I also made sure the enemy stops moving towards a player that is white.

using System.Collections;
using System.Collections.Generic;
using UnityEngine;

public class EnemyScript : MonoBehaviour
    // Declare Enemy Physics/Movement Variables

    public GameObject Player;
    private Color enemyColor;
    private float calcColor;
    private float runSpeed;
    private Dictionary<float, float> enemyID = new Dictionary<float, float>();
    private float distance;
    private PlayerScript playerScript;

    void Start()
        playerScript = FindObjectOfType<PlayerScript>();
        enemyColor = gameObject.GetComponent<SpriteRenderer>().color;
        calcColor = 3 * Mathf.Floor(enemyColor.r) + 2 * Mathf.Floor(enemyColor.g) + 1 * Mathf.Floor(enemyColor.b);
        enemyID = new Dictionary<float, float>
            { 3, 3f },
            { 2, 2f },
            { 1, 4f },
        enemyID.TryGetValue(calcColor, out runSpeed);

    void Update()
        if (playerScript.activeColor != playerScript.colorWhite)
            distance = Vector2.Distance(transform.position, Player.transform.position);
            Vector2 direction = Player.transform.position - transform.position;

            transform.position = Vector2.MoveTowards(this.transform.position, Player.transform.position, runSpeed * Time.deltaTime);

Figure 3: Enemy Script

Next, I needed to make a collision event so I could trigger code (such as game over) when the player and enemy collide.

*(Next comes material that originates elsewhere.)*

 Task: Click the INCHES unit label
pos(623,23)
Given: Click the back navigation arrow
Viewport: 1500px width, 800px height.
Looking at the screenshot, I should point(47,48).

I found it quite difficult to get it working. I needed to add colliders to both players and enemies, and add OnCollisionEnter2D(Collision2D collision) events. I added them in both player and enemy scripts. It still wouldn’t work.

void OnCollisionEnter2D(Collision2D collision)
    if (collision.gameObject.CompareTag("Enemy"))

        // Game Over Event

Figure 4: On Collision Event triggering Game Over.

One issue was I forgot the 2D part in the event, but the other thing was collision layers, which I eventually learned after googling. I found the Unity documentation on the subject; and then made sure the enemies were assigned with the enemy layer, and the player was assigned to the player layer.

Figure 4: Collision Layers

I made another layer for when it was white, which would not collide with the enemy, and adapted the player colour switching code to take that into account.

Figure 5: Collision with the Enemy triggering Game Over in my Unity Project.